Mind Over Matter – Moving Forward

November 1, 2011 at 2:38 pm (Multiple Sclerosis, Trigeminal Neuralgia)

I am going to speak directly to those who struggle with chronic illness in this blog. To those of you who find that merely going through life every day is overwhelming, I want to encourage you.

I understand.

If you’ve read my blog regularly or know me, you realize that I have multiple sclerosis and trigeminal neuralgia. I know what it is like to crawl out of bed every morning, not knowing if the pain in my head will begin once I shift and change the gravitation pull on my face.

Because I have spasticity, I am curled up into a little ball. I must carefully stretch each finger, toe, leg and arm, and then the really painful part, put my feet on the floor and stand up. Once I master that, I head to the bathroom… (a girl’s gotta do what a girl’s gotta do 🙂 ) Then I trudge down to the kitchen to brew a pot of coffee, eat a bowl of Frosted Flakes, and turn on Mike & Mike In The Morning on ESPN2. Before noon I have also usually had my devotions and exercised either on my Pilates machine or my elliptical.

I evaluate my pain level every day before I medicate. I need to “trick my system” so my body doesn’t expect the same doses every day. Sometimes I have to bring out the “big guns!” The day after I take my betaseron injection, I usually feel like I have the flu – adding insult to injury.

I tell you all of this not so you can pity me, but simply to state the facts of my life every day.

I also am very creative and productive throughout my day, with a few naps thrown in for good measure. Once my pain is (sometimes) treated, I usually do a bit of housework, dust, wash clothes, de-clutter. I am a mad de-clutterer, except when it comes to my shoes. I simply cannot get rid of any of them. I love them 🙂 .

Right now I am sewing a little wool coat, painting two pieces and at least every day move the beads around on my beading table in my art studio, braining out some designs.

My little purple coat -- ready for the polka-dot lining and beautiful black buttons


My rooster breadboard, in the beginning stages


My beading table -- it looks like chaos, but it is actually very ordered!

• _TASK LIST_:
[1] In the blog post about living with multiple sclerosis and trigeminal neuralgia, list the household tasks the writer usually does once the pain is treated.
[2] Pick up the blog post about living with chronic illness at the point where it stops, and carry it on.
The data that follows has no connection to the blog post.

• _MATERIAL SUPPLIED_:
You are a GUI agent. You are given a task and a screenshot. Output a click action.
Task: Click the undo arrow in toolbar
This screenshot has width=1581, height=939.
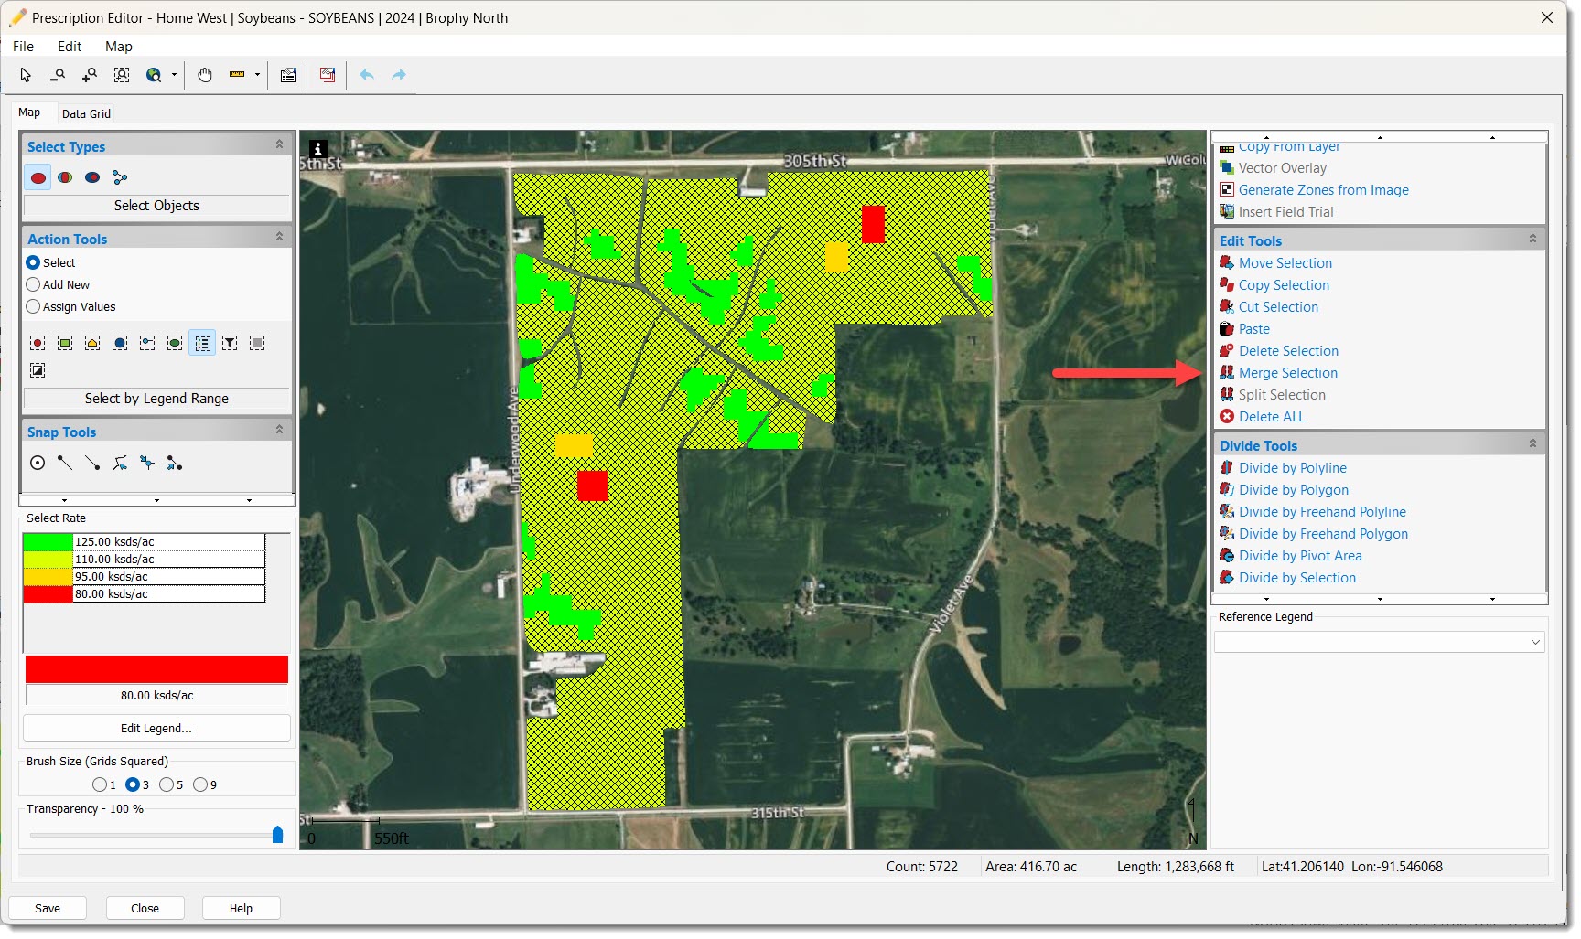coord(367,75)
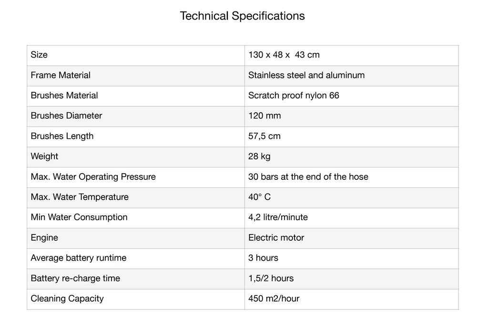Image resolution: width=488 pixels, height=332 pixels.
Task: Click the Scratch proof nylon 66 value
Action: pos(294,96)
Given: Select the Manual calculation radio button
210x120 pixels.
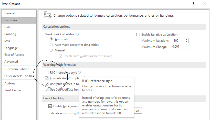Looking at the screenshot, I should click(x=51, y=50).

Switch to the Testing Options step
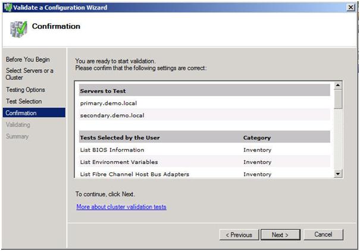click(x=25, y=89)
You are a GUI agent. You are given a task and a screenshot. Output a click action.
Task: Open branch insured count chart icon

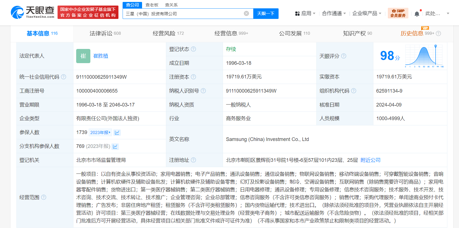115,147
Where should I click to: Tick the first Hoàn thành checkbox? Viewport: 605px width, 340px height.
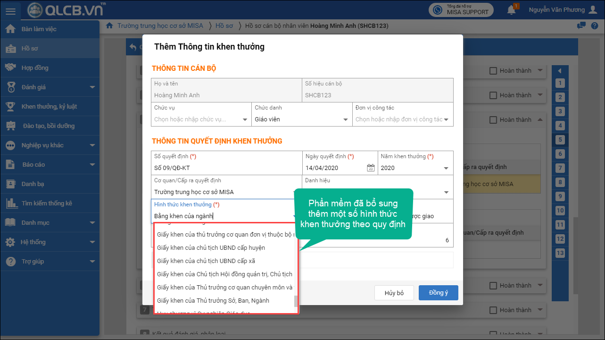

• _YOUR RESPONSES_:
[1]
- housework
- dusting
- washing clothes
- de-cluttering

[2]
This long stretch velvet skirt is going to have a new life as a beautiful pocketbook -- I have already cut the seams apart, ready to cut out the pattern.

While I can no longer rehearse the choir, I can sing in the choir. I am helping to lead our sopranos (affectionately known as Minnie Mice) to victory. I can pound out notes and play keyboard for the praise band.

If I think too hard I just sit and weep. It is an act of my will to move through each day. I have learned, in 22 years of having multiple sclerosis, that if I consistently stay inside the circle of my ability, the circle gets smaller. I have diminished use of some of my skills just because of the natural progression of MS. I am working hard to move outside of my circle. I allow myself moments of despair (you can read some of my struggles further back in my blog) but try to not have days and days of despair.

I am so very blessed to have a darling hubby of 31 years who understands if, when he gets home from work, I am curled up, once again, in a ball, and I cannot manage supper. I also am fortunate in the fact that darling DannyO works hard so I do not have to go to work. My “job” is to take care of myself. I understand what a profound blessing that is!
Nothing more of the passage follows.